Also, I wrote a migration procedure but it's in french.

http://www.gentoo-quebec.org/index.php?page=docs&v=7

There a lot of information in that guide.

----------

## d2_racing

After that you have enable theses setting and also rebooted, you can know lunch your modprobe iwl4965

Can you post the result of the command plz ?

And for the record, the .ko error is from some old or incorrect kernel setting that were not clean up between multiple kernel compilation.

The make clean take care of that.

----------

## d2_racing

After the modprobe, if everything is fine, you will have a wlan0 and a wmaster0 in your ifconfig -a command

----------

## d2_racing

And for the record, I had little problem to make this driver working even with my IPW3945 card...so the version before the new 4965 Intel WIFI card.

----------

## cgmd

d2_racing wrote: *Quote:*   

>  I can use the old IPW3945 and also the new Iwlwifi

 

Does this mean you do not remove the ipw3945, before you install the iwlwifi driver?

Thanks for your suggestions!  :Smile: 

----------

## d2_racing

you can remove the ipw3945 after you have downloaded your iwlwifi package.

----------

## cgmd

 *d2_racing wrote:*   

> you can remove the ipw3945 after you have downloaded your iwlwifi package.

 

OK... I followed d2_racing's above instructions, completely, and was then able to load the mac80211 flawlessly.

Upon completion of the setup (following the wiki guide), my wireless (eth2) refused to load because of an absent ipw3945d.
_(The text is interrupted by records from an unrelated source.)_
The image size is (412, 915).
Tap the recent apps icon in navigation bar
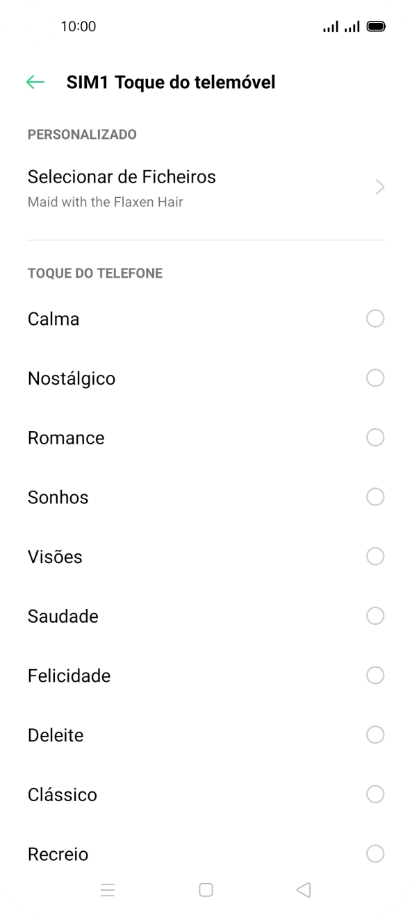coord(108,889)
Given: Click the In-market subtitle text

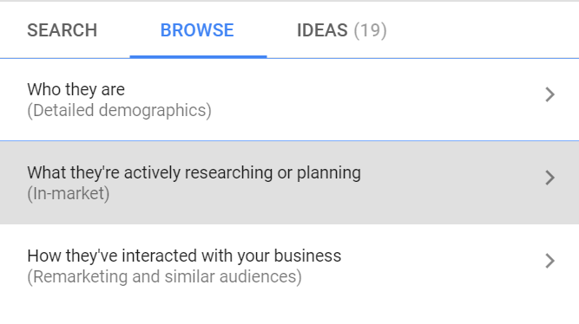Looking at the screenshot, I should tap(69, 194).
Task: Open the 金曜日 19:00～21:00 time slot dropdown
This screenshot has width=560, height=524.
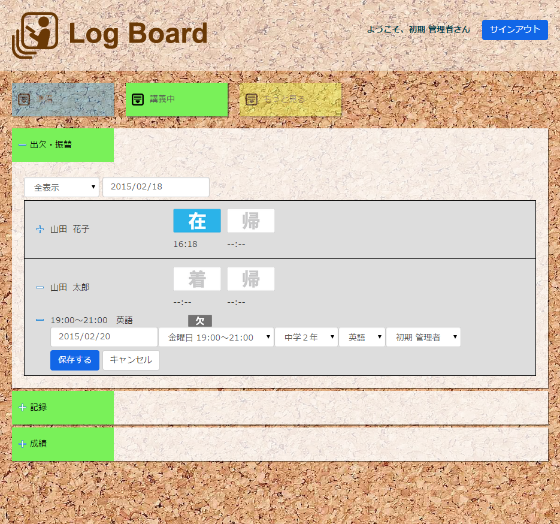Action: coord(216,338)
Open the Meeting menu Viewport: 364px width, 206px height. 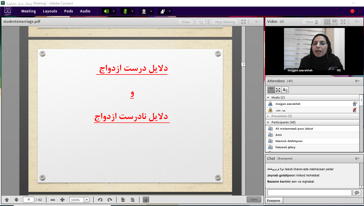pyautogui.click(x=28, y=11)
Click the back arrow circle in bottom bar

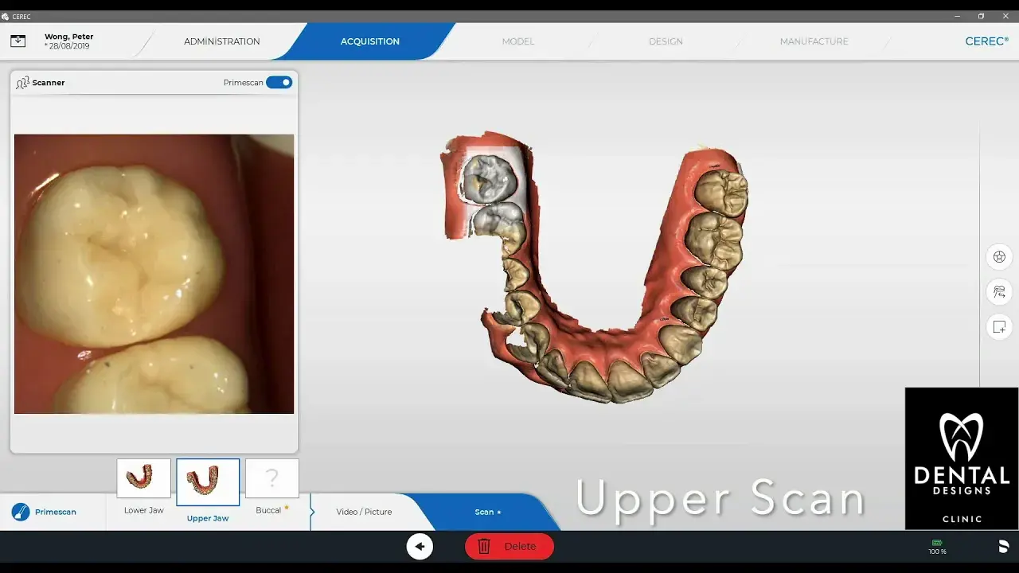[x=420, y=547]
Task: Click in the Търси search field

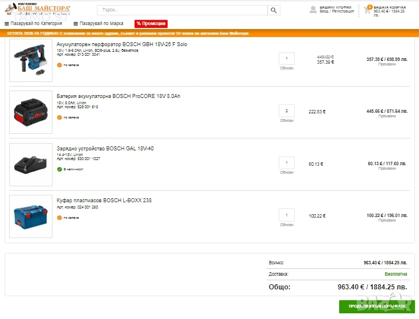Action: click(182, 10)
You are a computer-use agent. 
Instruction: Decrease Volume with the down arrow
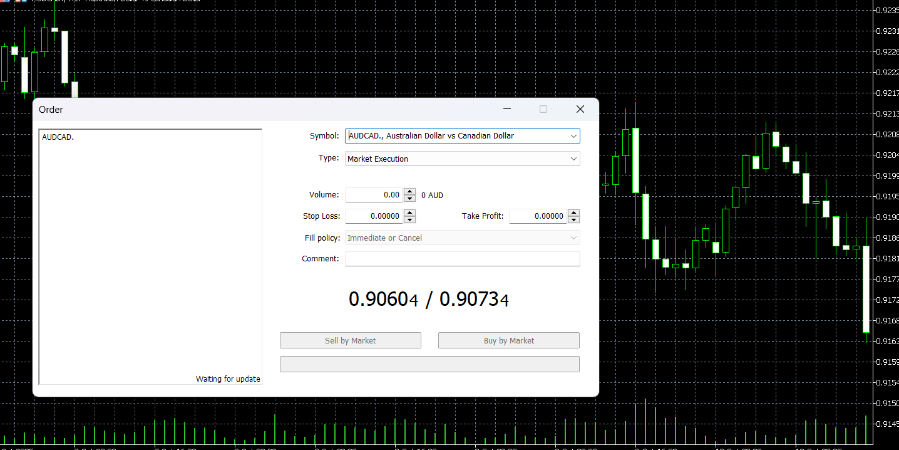coord(409,199)
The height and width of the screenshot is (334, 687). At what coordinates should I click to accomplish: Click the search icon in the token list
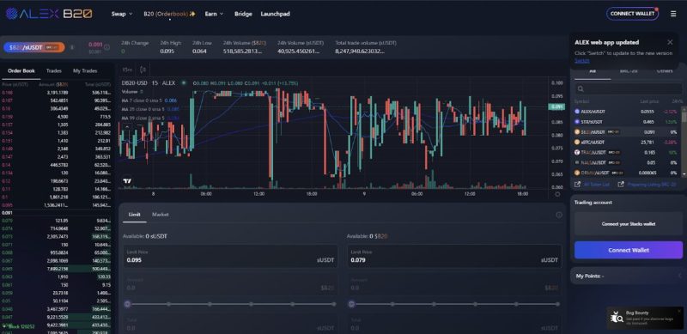581,89
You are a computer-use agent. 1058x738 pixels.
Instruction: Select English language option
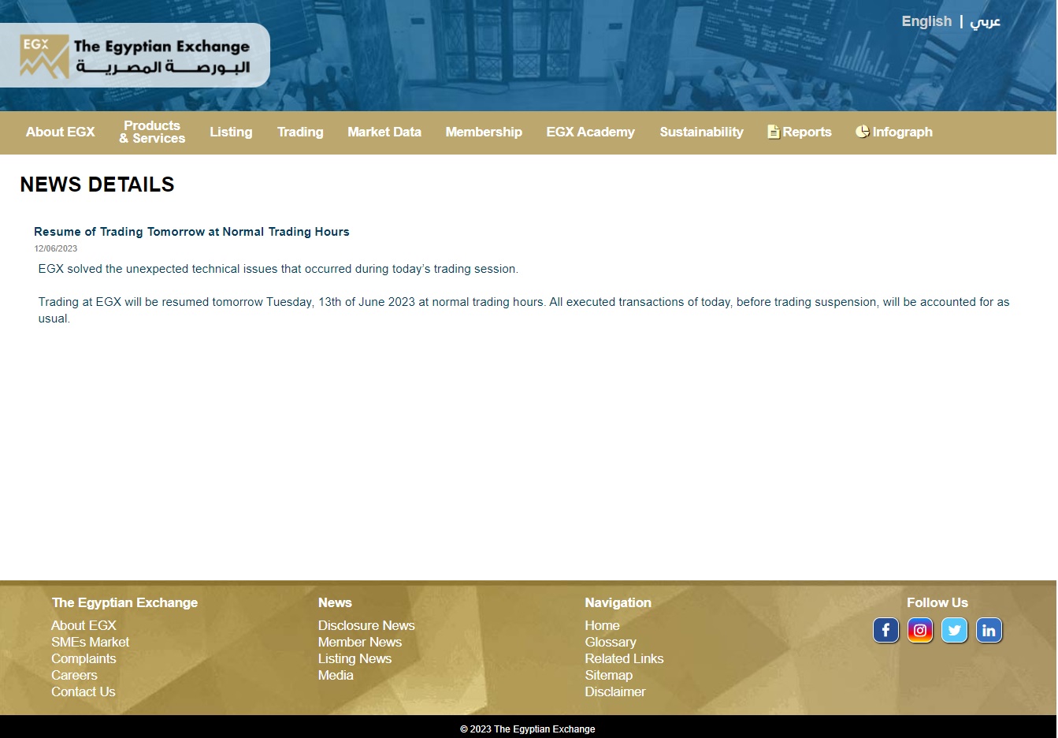(926, 21)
That was fixed with by simply  emerging ipw3945d. Now, for the first few attempts, eth2 is loading, and my wireless connection is good!  :Very Happy: 

I'm very appreciative of d2_racing for helping with this!!

A full step by step guide for migration from ipw3945 to iwlwifi (in English) would certainly seem of benefit, given the number of forum posts I now see with ipw3945 problems...

Thanks, again!!

----------

## d2_racing

Yeah I know, but since I'm French Canadien, I think that I can write more in French then in English.

By the way, are you using the full manual script that is present inside the doc ? It's wifi.sh

Also, if some moderators see that has a good subject for a wiki or a howto inside the forum, I will translate it.

No problem, but I know that there is a lot of threads inside the forum about the IPW3945 or 4965 hell  :Smile: 

I'm glad that was able to help you  :Smile: 

----------

## cgmd

What do you mean by... *Quote:*   

> using the full manual script that is present inside the doc ? It's wifi.sh

 

Inside which doc? What action is provided by the script?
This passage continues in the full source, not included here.